과제 지시 → "Image resolution: width=720" 문구가 있는 줄부터 "checkout-bar: ¥96.80 共减¥13.00 立即支付 银行卡支付 is" 문구가 있는 줄까지의 구간을 다시 써 주세요. "Image resolution" 부분만 "Screen resolution" 문구로 바꾸고 나머지는 그대로 두되, 그림은 빼 주세요.

과제용 자료 →
==*==
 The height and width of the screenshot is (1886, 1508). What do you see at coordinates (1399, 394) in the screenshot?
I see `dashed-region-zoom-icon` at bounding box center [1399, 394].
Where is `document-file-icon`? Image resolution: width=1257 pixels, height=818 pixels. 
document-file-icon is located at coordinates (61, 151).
==*==
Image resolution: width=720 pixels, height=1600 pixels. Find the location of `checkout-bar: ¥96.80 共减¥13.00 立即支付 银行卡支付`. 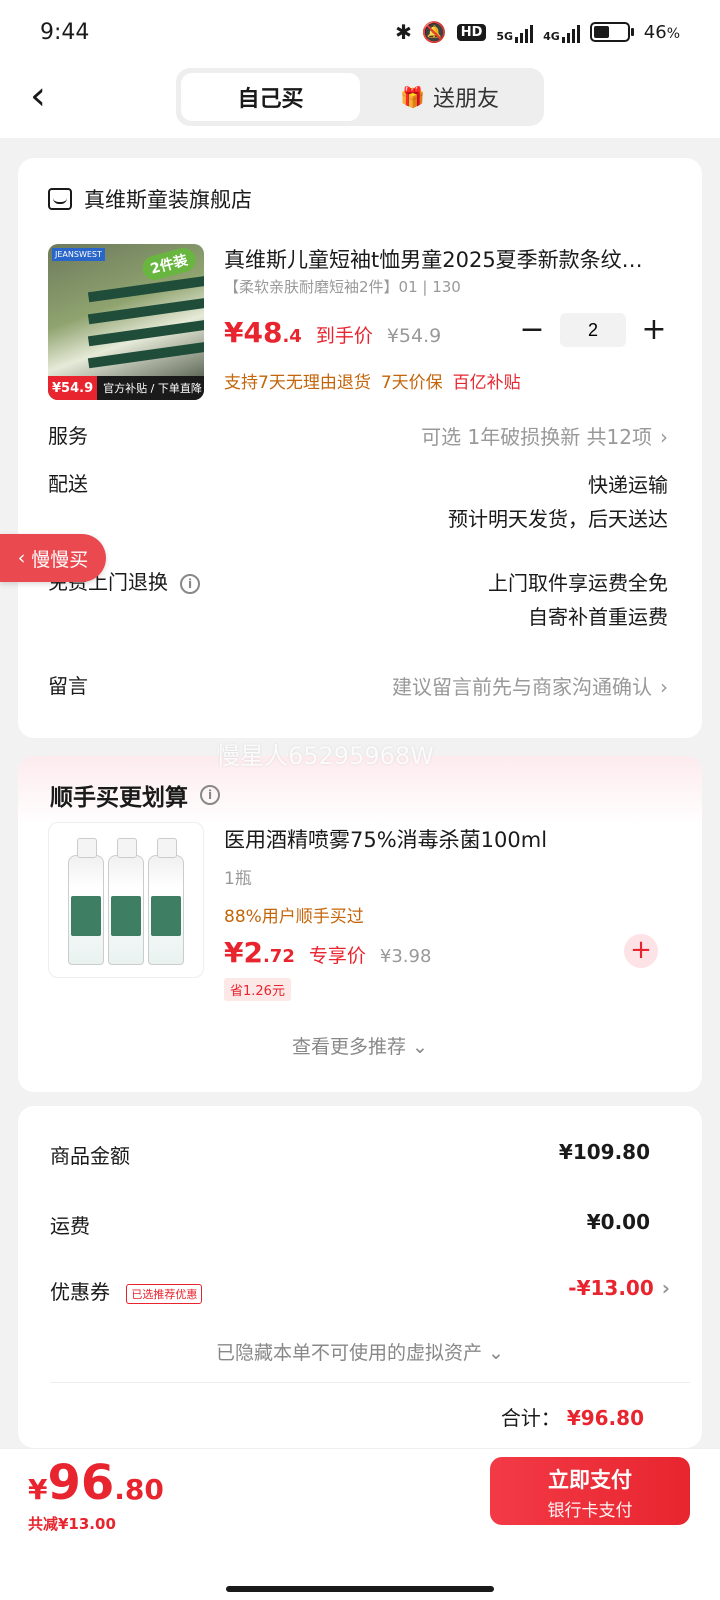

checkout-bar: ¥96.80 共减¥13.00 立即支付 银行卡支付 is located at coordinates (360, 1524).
==*==
연습 문제 정답 →
Screen resolution: width=720 pixels, height=1600 pixels. Find the location of `checkout-bar: ¥96.80 共减¥13.00 立即支付 银行卡支付`. 

checkout-bar: ¥96.80 共减¥13.00 立即支付 银行卡支付 is located at coordinates (360, 1524).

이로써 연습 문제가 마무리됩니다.